For tests with medical ramifications, like CancerIntercept (a blood test used to detect cancer markers) and in countries with stricter guidelines, tests are delivered and analyzed in person with a practitioner. For less-sensitive tests, like the PathwayFit test (which measures genetic markers impacting sugar and fat metabolism and exercise response) consumers can, in countries that allow it, buy their tests online and have a remote doctor order and analyze them.
The company also gets to know what consumers want in each country. As Mexico grapples with its obesity problem, for instance, metabolic tests are soaring in popularity. In Japan, skin care is top of mind.
“There is a real advantage to sitting back and watching how the world works and then hopping on the horse,” he says.
In July, Pathway announced it would partner with M3 Inc. (a Sony Company) to market 14 of its tests, including CancerIntercept, PathwayFit, and SkinFit through a network of tens of thousands of physicians in Japan. More than one third of the company’s revenue already comes from international business, and it is actively working to expand that, said Nova.
Meanwhile, smaller U.S. companies are keeping future global expansion in mind as they slowly grow.
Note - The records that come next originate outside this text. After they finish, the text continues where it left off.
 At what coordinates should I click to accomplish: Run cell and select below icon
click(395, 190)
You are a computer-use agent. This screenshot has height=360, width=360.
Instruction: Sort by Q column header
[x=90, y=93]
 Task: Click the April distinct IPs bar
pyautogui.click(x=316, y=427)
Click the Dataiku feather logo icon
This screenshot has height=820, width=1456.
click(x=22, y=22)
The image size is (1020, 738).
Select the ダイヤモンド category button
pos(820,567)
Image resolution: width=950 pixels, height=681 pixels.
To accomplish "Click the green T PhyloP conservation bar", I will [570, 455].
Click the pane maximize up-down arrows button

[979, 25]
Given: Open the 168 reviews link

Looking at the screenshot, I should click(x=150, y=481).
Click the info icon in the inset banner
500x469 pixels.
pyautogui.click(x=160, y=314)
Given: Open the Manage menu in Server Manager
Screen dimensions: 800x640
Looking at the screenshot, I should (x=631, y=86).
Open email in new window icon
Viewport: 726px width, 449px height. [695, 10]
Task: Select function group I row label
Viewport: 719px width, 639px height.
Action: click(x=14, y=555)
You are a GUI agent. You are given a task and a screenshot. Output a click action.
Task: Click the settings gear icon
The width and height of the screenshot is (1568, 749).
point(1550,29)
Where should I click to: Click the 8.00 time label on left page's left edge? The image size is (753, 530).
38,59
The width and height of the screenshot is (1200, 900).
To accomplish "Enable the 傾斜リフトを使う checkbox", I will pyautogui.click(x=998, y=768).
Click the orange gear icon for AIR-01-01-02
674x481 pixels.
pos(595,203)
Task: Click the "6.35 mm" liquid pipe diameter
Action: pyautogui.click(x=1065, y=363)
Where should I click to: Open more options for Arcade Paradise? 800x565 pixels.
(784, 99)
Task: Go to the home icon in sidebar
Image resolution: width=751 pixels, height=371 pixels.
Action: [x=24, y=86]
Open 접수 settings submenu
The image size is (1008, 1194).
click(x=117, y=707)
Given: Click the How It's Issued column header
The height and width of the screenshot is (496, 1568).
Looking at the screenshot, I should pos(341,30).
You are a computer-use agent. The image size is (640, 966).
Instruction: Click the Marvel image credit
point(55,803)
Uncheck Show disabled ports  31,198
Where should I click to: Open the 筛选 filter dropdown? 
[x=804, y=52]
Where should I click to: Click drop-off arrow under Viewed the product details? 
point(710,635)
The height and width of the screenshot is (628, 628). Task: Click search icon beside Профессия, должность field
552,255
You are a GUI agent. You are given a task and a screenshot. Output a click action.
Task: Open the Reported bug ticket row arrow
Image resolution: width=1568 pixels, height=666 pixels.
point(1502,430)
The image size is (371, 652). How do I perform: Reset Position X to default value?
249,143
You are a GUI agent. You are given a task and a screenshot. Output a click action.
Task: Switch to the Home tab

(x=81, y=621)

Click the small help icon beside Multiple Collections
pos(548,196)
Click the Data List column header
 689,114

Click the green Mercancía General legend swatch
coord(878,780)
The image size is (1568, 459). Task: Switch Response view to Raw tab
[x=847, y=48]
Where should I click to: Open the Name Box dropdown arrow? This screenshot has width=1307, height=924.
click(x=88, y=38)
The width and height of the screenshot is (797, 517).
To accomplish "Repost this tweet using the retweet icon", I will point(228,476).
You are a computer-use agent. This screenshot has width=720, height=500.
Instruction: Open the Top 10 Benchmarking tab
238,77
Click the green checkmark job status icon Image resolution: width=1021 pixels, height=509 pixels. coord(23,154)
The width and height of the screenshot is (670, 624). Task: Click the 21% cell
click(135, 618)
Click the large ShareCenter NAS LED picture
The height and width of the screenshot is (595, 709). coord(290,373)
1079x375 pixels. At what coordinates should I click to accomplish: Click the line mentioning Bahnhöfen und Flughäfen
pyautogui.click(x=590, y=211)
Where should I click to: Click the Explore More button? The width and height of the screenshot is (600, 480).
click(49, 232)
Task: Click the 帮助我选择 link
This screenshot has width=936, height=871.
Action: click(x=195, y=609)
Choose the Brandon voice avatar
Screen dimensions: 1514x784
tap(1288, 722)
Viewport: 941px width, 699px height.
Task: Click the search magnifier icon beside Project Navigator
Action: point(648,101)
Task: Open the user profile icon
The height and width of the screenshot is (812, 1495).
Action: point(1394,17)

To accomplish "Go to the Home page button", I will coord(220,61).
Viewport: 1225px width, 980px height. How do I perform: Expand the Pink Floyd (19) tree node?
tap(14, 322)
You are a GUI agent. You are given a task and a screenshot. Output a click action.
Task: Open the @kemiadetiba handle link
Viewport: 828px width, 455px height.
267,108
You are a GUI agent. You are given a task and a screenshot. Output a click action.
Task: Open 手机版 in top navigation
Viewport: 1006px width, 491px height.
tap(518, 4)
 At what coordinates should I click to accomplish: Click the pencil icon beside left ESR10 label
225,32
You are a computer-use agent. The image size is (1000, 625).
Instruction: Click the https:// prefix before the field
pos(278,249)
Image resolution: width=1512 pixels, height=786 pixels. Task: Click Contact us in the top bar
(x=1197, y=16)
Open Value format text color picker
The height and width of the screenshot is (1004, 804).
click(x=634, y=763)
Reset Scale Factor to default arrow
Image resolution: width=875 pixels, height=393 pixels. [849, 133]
San Francisco-based uBiome just launched SmartGut, a clinically-focused microbiome screening test that uses an at-home sample collection to test for disease-causing microorganisms. Samples are ordered by doctors, mailed to a lab, assessed by a physician, and even covered by some insurance companies.
As uBiome developed the test and sought its lab accreditation, it made a point of getting accredited by the College of American Pathologists. “CAP is an international certification, so that will really help,” if and when the company goes global, says co-founder Jessica Richman. “We are already getting a lot of interest internationally.”
San Francisco-based WellnesFX is also positioning itself to extend its reach internationally someday. In 2017, the company, in partnership with supplement company Thorne Research, aims to roll out a three-in-one test that looks at blood, DNA, and microbiome test results to make recommendations—including supplement recommendations—for consumers.
“We stay away from disease state issues completely, and no consumer sees a lab [result] of any sort without it having been read by a doctor first,” stresses Paul Jacobson, CEO of Thorne Research and Wellness FX.
While he believes health practitioners should be in the loop for personalized nutrition, he sees telehealth playing a big role, enabling people of all economic backgrounds in various countries to access information that can make them healthier at an affordable price.
“There is a social justice and right-to-know aspect to this,” he says. “The industry is being invented here, and cutting its teeth here, but I have no doubt it will spread.”